Civil society is not a form of military organization. To command a person to do something they are not doing voluntarily (stand up, sit down, move out of the street, fold up that tent, etc.), the cop is forcing the person to do something they had not freely decided to do. It changes the social status of the person because it changes (by assumption) the form of organization in which the person is then placed. When a cop assumes a “commanding officer” status with respect to a person, he is not only assuming a power he is not given constitutionally, but he is placing the person commanded in a form of organization in which that individual had not enlisted, and is thus placed by the cop against his wishes. 

By this act, and by the change in social organization this assumes for the person, the cop deprives the individual of liberty without due process. The cop is there to stop felonies, not to change the form of social organization in which civilians live. 

The right to “due process” is a right established by the Constitution that allows individuals to resist and oppose being placed in a military form of organization while still in civil society because it allows individuals to resist the imposition of institutional power. It is the imposition of power that is the deprivation of liberty. A "command," which constitutes a deprivation of liberty based upon the imposition of a military form of organization without due process, means that a cop’s insistence on obedience in a civil situation (which includes notification of an offense) is in violation of the Constitution. 

The military form of organization is inherently and imminently anti-democratic. Any pro-democratic stance or movement or desire must stand in opposition to the military form of organization for civil society. 

In short, in a democracy, a cop can only tell a person (not involved in a felony) what to do, but cannot follow it up with a threat of force without depriving the person of their liberty without due process, and without being destructive of the democracy that cop may think he is upholding.  

How could due process be facilitated in a fair and Constitutional manner?  

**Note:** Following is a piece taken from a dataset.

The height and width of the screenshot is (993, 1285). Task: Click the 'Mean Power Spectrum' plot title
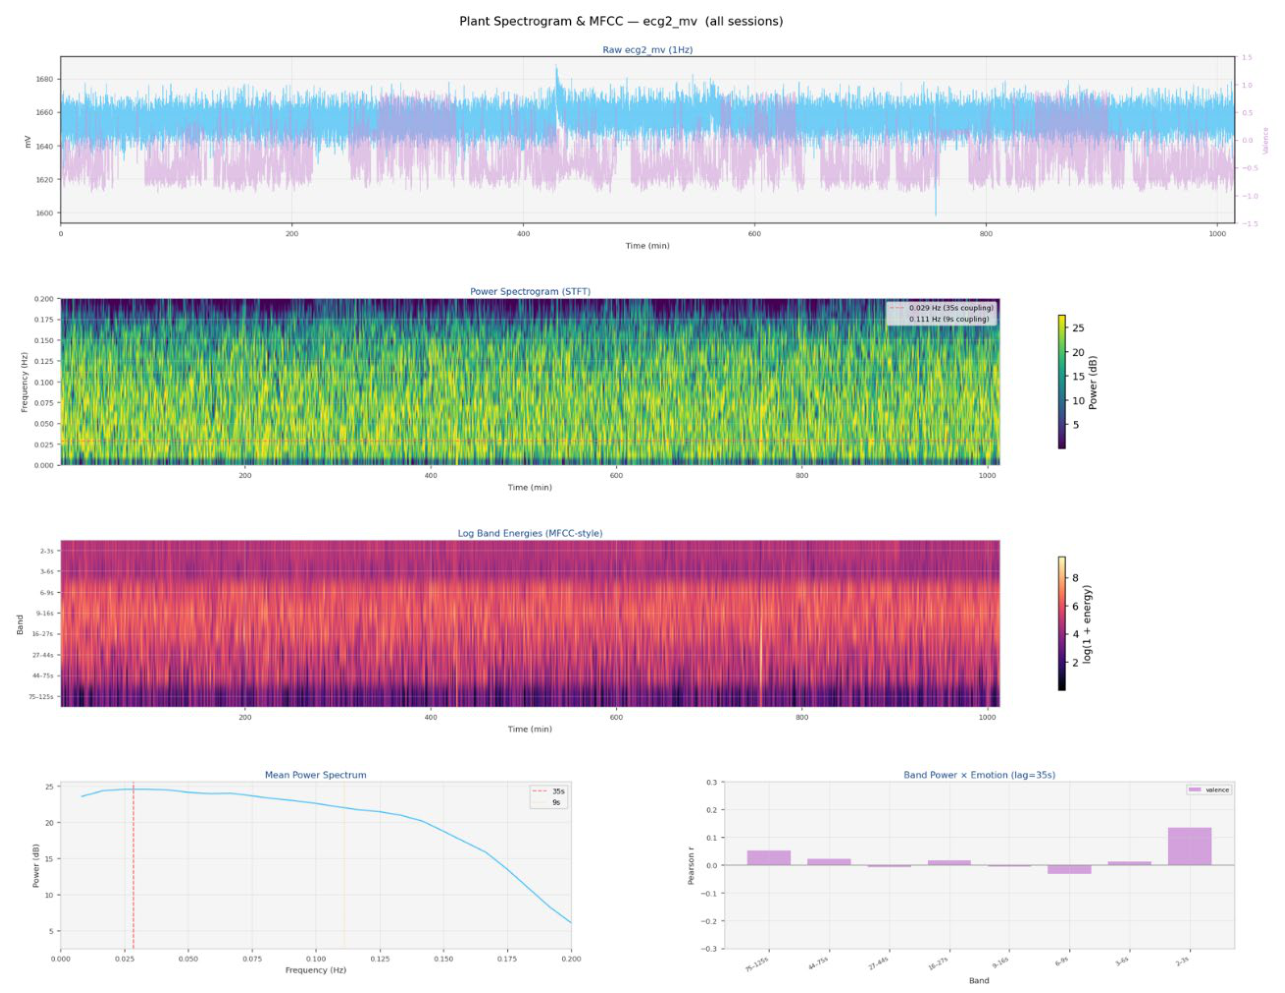click(x=315, y=775)
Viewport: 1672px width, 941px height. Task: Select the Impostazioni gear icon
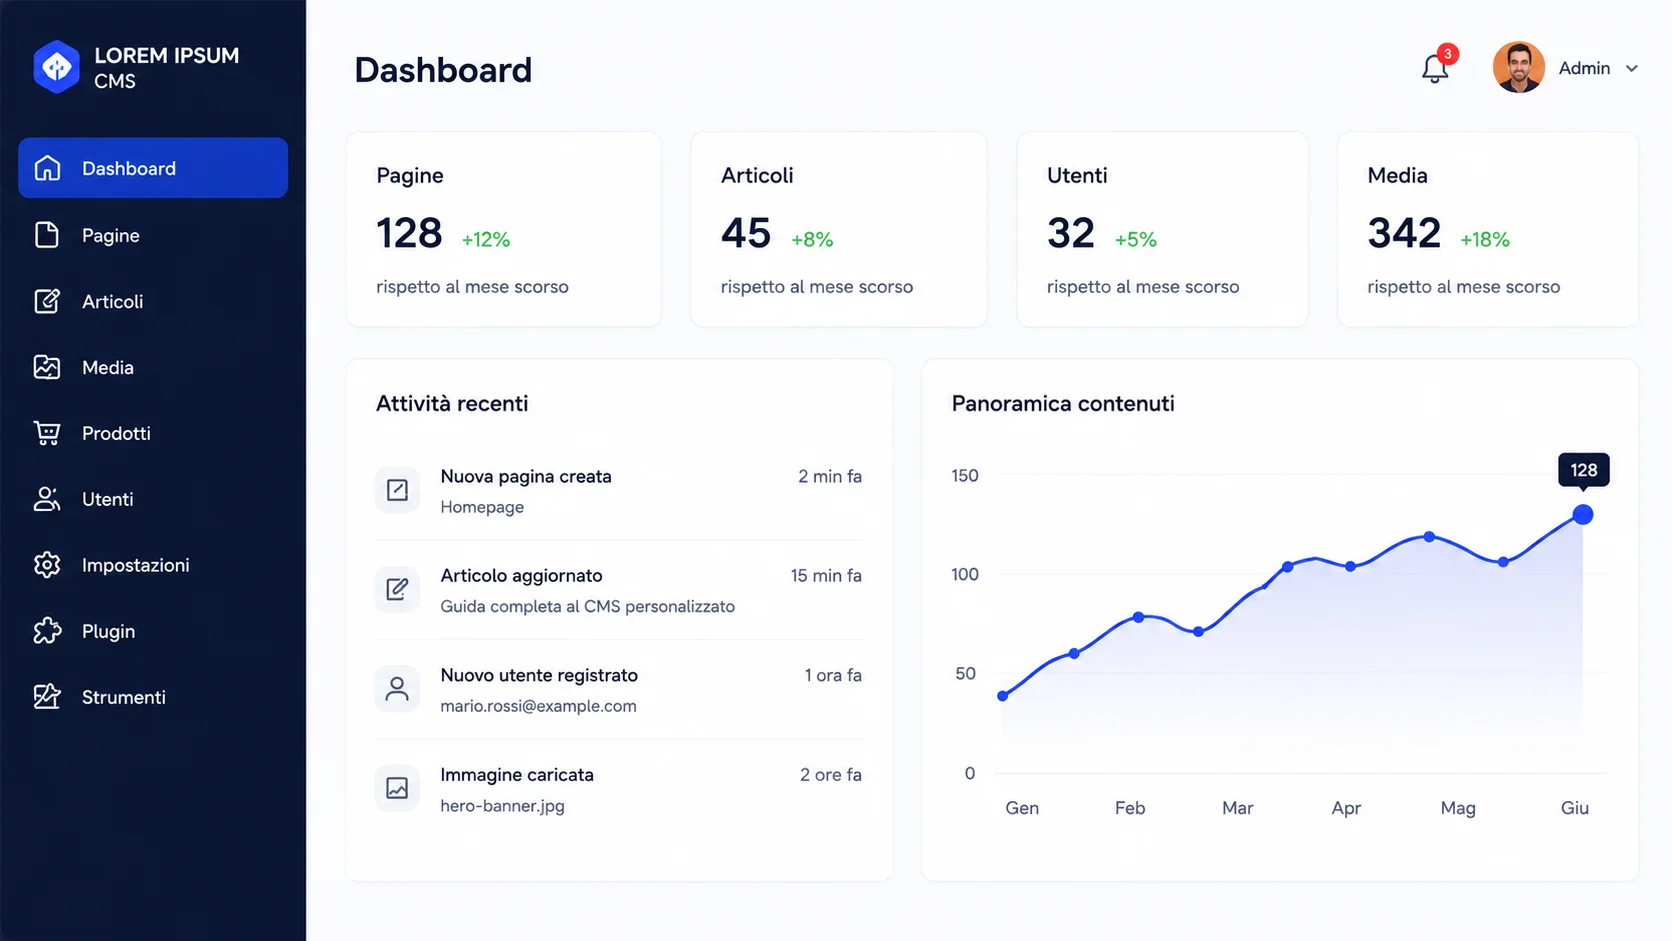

Suppose a cop sees a person living in a tent on public land at the border of an industrial and a residential area, and decides the tent violates a city ordinance. How would due process be facilitated in such a situation? 

1- The institutional agent (cop) would have to have in hand both a statement of the rule that he thought he was enforcing and the rationale for applying that rule to the particular situation. And the person would have the right to argue against the cop and for remaining where he was, in the presence of others. 

2- If there was a complainant (for instance, a store-owner in the vicinity of the homeless person’s tent), then that complainant could be substituted for the institutional agent in addressing the homeless person about his tent. 

3- In both cases, a neutral third party would have to be found, acceptable to both the homeless person and the institutional agent (or complainant), who could then hear both sides. The institutional agent (cop) could only play the role of neutral party is that were acceptable to both parties to a complaint. 

4- A dialogue would then ensue, presided over by the neutral third party, in which each side – complainant or cop on one side, and homeless person on the other – would then be able to offer reasons why the homeless person should or need not move his tent and belongings – subject to a decision made by the neutral third party.  

This process would bring democracy to the enforcement of laws and rules, to insure that no injustice is committed in the name of the law. It would bring about involvement of proximate communities in the problems that arise between neighborhood residents and the homeless. It would overcome some of the isolation and alienation that we all feel to some extent in being separated from each other by the law. 

In general, in all of its attacks and harassments against the homeless, the city of Berkeley has been in violation of the US Constitution because they have withheld due process.